Backups Reorganization pt. 3: Sidestepping LVM Snapshots

The previous backup strategy had been to create LVM snapshots on the target machines of the various filesystems, mount the individual snapshots on the filesystem, and then back up the files on the mount point. There was quite a bit of scripting complexity to create and mount the snapshots safely.

As far as I can tell, the advantage of using a snapshot is that rdiff-backup won't complain that files may be actively changing while the backup is in the process of being created. (If someone thinks of other reasons to use LVM snapshots then please comment.)

What using the snapshot does not address is the fact that many applications cannot be backed up directly. Backing up certain application files directly may be reported as successful but would, in fact, yield a corrupted backup.

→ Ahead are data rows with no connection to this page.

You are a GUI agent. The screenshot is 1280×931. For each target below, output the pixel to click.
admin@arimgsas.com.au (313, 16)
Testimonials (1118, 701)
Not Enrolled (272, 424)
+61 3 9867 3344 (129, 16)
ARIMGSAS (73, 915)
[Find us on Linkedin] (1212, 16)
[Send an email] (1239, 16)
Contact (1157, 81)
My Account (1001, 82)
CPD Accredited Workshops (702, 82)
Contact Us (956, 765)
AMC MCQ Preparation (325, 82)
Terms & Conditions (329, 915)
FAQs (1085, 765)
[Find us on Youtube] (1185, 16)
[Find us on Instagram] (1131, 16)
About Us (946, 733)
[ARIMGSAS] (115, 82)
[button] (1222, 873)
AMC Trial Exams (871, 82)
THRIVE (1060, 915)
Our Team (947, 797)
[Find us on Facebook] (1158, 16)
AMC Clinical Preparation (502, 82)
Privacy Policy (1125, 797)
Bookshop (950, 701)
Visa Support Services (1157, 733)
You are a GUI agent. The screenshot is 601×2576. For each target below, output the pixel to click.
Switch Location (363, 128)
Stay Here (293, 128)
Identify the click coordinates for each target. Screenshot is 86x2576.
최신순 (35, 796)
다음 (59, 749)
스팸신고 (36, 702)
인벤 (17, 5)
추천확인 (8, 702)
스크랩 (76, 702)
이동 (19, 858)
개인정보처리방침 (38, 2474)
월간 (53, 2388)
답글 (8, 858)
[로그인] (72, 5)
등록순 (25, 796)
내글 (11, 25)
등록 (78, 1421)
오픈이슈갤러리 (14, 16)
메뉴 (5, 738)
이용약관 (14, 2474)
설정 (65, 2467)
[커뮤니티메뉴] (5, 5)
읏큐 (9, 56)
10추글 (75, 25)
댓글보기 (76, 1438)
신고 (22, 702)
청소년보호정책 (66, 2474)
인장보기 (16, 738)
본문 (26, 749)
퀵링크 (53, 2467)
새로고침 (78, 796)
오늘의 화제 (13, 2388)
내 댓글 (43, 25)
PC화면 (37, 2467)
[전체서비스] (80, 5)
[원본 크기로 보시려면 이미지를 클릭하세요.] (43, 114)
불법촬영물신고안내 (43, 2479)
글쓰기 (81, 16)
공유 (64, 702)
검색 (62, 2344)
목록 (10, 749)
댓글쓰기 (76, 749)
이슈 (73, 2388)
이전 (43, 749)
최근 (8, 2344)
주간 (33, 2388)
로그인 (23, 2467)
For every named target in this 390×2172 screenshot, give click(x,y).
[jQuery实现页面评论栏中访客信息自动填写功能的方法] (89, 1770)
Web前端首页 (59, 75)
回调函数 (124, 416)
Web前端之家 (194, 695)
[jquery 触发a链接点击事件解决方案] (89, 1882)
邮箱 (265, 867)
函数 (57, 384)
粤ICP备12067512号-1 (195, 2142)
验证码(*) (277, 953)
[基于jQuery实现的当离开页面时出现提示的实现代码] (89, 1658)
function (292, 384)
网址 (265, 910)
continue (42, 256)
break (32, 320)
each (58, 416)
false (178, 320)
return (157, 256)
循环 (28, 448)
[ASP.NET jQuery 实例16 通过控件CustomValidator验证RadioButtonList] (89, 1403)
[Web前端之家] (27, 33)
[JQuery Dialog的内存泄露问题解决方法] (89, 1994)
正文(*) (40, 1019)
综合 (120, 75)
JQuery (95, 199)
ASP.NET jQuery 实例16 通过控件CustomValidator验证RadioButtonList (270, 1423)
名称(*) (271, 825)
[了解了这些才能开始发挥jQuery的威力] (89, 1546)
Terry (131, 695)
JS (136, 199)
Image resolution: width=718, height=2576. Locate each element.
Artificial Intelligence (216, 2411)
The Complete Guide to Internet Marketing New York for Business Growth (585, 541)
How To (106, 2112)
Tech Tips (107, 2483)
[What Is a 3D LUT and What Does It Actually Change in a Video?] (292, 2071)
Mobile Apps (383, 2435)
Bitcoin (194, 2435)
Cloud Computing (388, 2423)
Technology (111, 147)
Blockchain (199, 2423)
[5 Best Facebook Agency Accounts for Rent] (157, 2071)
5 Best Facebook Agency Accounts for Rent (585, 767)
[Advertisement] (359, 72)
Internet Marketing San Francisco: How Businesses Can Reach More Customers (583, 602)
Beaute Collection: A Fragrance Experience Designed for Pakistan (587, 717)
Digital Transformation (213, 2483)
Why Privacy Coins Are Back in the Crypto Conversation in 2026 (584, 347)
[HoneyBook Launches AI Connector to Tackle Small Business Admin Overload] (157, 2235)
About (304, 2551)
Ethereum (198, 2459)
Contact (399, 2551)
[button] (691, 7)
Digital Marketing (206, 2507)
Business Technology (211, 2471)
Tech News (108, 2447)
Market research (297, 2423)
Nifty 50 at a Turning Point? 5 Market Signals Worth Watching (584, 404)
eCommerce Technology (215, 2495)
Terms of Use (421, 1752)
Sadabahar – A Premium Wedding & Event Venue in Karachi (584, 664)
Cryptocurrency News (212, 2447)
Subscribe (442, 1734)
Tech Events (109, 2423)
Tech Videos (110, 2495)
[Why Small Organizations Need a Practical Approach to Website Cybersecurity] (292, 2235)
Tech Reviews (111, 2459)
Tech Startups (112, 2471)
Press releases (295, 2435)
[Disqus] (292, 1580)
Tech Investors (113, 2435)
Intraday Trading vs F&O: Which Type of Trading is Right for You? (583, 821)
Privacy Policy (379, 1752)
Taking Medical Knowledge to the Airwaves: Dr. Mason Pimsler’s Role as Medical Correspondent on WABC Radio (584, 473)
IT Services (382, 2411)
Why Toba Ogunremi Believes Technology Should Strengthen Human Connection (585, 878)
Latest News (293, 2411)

In other words, the backup system backs up the files successfully but then they are not able to be used by the application when they are restored. The client has several applications that fall into this category including: Oracle, PostgreSQL, Zope, Subversion, and others.

So, the next task is a system administrative one of dumping application data, backing up the dumps, and excluding the underlying source files. First up...PostgreSQL.

13 July 2008

Backups Reorganization pt. 2 - Partitioning Overload

The first step in getting a handle on the data backup and recovery strategy is to untangle some of what has been done already. The key problem is that each backup server's volume group was partitioned into dozens of logical volumes. The result is that certain logical volumes are filling up (or are full) while others are under utilized.

The quickest solution would be to reduce a largely empty partition and resize the full one(s). That works but forces to me to guess at if enough space has been allocated or too little. It puts me in the position of having to actively manage space in the logical volumes.

A better approach would be to condense all of the logical volumes into one BIG one. The hope is that there will be enough overall free-space for the medium-term. That's the approach that I took. It meant recreating all of the backups and that took a few days.

In the process of condensing the logical volumes, I learned quite a bit about LVM at this Debian link and liked what I learned. Along the way, I had to readdress the backup scripts that were used. That'll be the topic of a later post.

12 July 2008

Backups Reorganization pt. 1: Introduction

Over the next couple of weeks, I plan to blog with a series of articles describing a project at work to reorganize the backups for a client. The client runs a number of Debian and Fedora Core servers which are backed up remotely. The previous sysadmin. had done a really good job of planning it out and provided some decent documentation. The problem is that the solution doesn't scale and is just complicated enough that another sysadmin. (such as me) has to spend a lot of time getting up to speed.

My goals in reorganizing their backups are as follows:
  1. Ensure that the data being backed up is actually restorable. Perform tests to confirm. For example, one cannot simply backup database files and expect the data to be restorable. Usually, with databases, one has to dump the data into a file and then backup the file. This will be true of other applications as well such as souce control management systems.
  2. Simplify the backup process where possible. For example, dozens of scripts on multiple machines need to be invoked on a daily basis to perform backups. That could all be condensed into one machine and one or two scripts.
  3. Document both the backup and restore procedure for the client. Plan for disaster recovery of the data.
  4. Plan for future requirements, including backing up Windows machines.
  5. Give the client a real confidence that their data is being adequately safeguarded. Again, this comes from periodically testing restores.
  6. Centralize the backup job control onto one machine (currently, they are duplicated across four).
  7. Provide reliable alerting of both failures and successes of backup jobs via configurable methods including syslog, email, and even rss.